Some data
----------

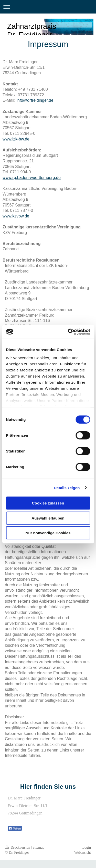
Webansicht (82, 852)
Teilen (15, 828)
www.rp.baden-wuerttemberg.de (31, 177)
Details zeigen (67, 487)
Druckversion (18, 847)
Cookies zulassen (48, 503)
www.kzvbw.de (16, 216)
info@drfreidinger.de (35, 100)
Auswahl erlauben (48, 518)
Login (87, 847)
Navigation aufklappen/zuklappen (48, 7)
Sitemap (39, 847)
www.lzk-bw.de (16, 139)
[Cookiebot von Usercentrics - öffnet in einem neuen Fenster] (68, 332)
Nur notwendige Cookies (48, 533)
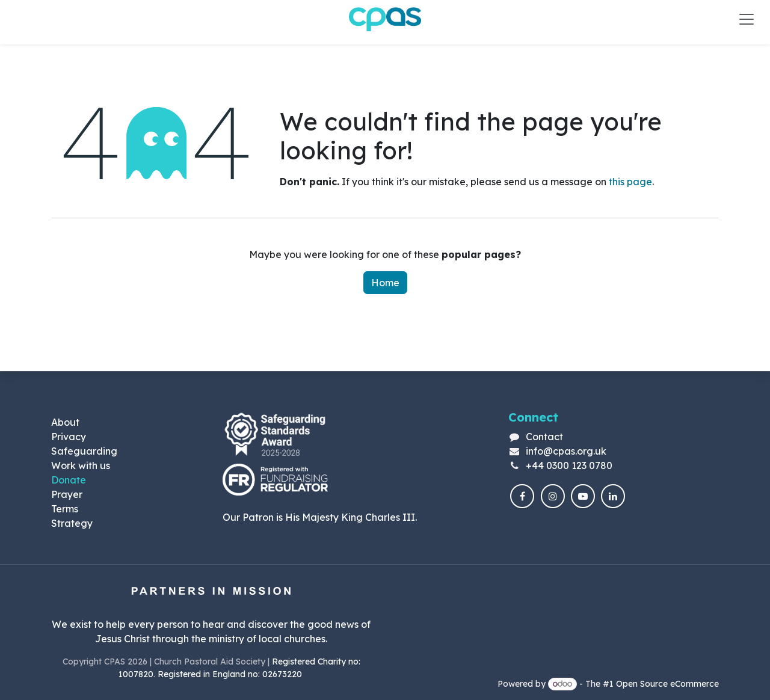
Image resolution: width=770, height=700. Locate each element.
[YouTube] (583, 496)
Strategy (72, 523)
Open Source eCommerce (667, 684)
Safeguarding (84, 451)
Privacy (69, 437)
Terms (64, 509)
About (65, 422)
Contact (544, 437)
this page (630, 182)
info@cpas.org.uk (566, 451)
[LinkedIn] (613, 496)
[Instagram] (553, 496)
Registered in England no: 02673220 (231, 674)
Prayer (67, 494)
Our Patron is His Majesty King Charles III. (319, 517)
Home (385, 283)
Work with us (81, 465)
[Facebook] (522, 496)
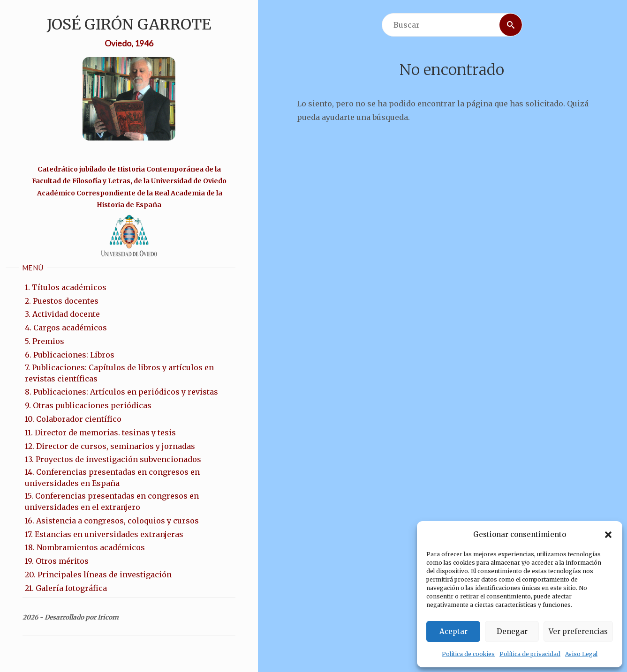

----------

_EXERCISE OBJECTIVE:_ Convert every line of the data above into a JSON list of strings, one string per line, skipping blank lines. Leave the pictures out of the answer.

_REPLY TO THE EXERCISE:_
[
  "Webansicht (82, 852)",
  "Teilen (15, 828)",
  "www.rp.baden-wuerttemberg.de (31, 177)",
  "Details zeigen (67, 487)",
  "Druckversion (18, 847)",
  "Cookies zulassen (48, 503)",
  "www.kzvbw.de (16, 216)",
  "info@drfreidinger.de (35, 100)",
  "Auswahl erlauben (48, 518)",
  "Login (87, 847)",
  "Navigation aufklappen/zuklappen (48, 7)",
  "Sitemap (39, 847)",
  "www.lzk-bw.de (16, 139)",
  "[Cookiebot von Usercentrics - öffnet in einem neuen Fenster] (68, 332)",
  "Nur notwendige Cookies (48, 533)",
  "Image resolution: width=770, height=700. Locate each element.",
  "[YouTube] (583, 496)",
  "Strategy (72, 523)",
  "Open Source eCommerce (667, 684)",
  "Safeguarding (84, 451)",
  "Privacy (69, 437)",
  "Terms (64, 509)",
  "About (65, 422)",
  "Contact (544, 437)",
  "this page (630, 182)",
  "info@cpas.org.uk (566, 451)",
  "[LinkedIn] (613, 496)",
  "[Instagram] (553, 496)",
  "Registered in England no: 02673220 (231, 674)",
  "Prayer (67, 494)",
  "Our Patron is His Majesty King Charles III. (319, 517)",
  "Home (385, 283)",
  "Work with us (81, 465)",
  "[Facebook] (522, 496)"
]